On this Sabbath before Shavuot, when we celebrate the giving of the Torah at Sinai, that lesson must be repeated and relearned. We must strive to reaccept not only a written Law, but an engraved Law.
The famed Hasidic teacher, a younger contemporary of the Besht, Rabbi Pinhas of Koretz, once said the following: Hasidism teaches that there is a spark of Godliness in every human being. God indwells within us. But the Zohar also teaches that God and Torah are mystically identical; therefore, it must be equally true that there is a spark of Torah within each Jewish soul, that Torah indwells in every Jew. Hence, Shavuot means something very special and different from what we usually believe. The first revelation at Mt. Sinai is one in which God gave the Torah from without; we stood below at the foot of the mountain, and God gave the Torah “from Heaven,” from above. But since then, we have the Torah within ourselves.
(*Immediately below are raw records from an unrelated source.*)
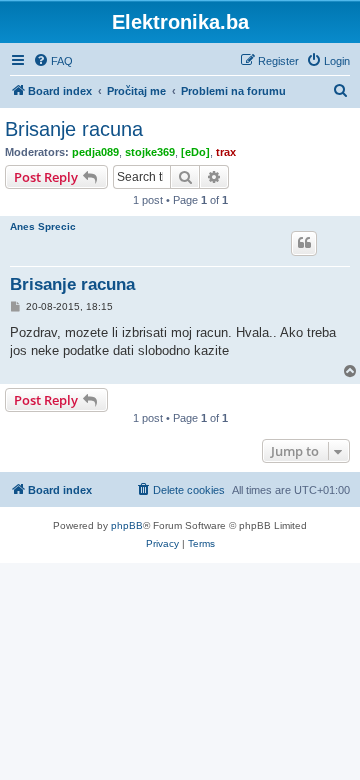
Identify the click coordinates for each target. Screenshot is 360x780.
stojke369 (150, 152)
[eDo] (195, 152)
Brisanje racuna (74, 129)
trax (226, 152)
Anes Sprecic (43, 226)
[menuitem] (53, 61)
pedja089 (95, 152)
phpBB (127, 525)
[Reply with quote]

Therefore, at Shavuot time, it now becomes our sacred duty and obligation to reveal the Torah to ourselves from within ourselves! We must express the latent Torah that lies within each of us and strives for self-expression.
In a word, we must be inspired to a hakikah-type of Judaism where we shall forever remain bound up with our faith, our learning, our tradition, our Law. As we enter the season of the giving of the Torah, may we achieve this lofty goal; and may we thereby achieve the level of “going” – from strength to strength, from love to love, from greatness to greatness.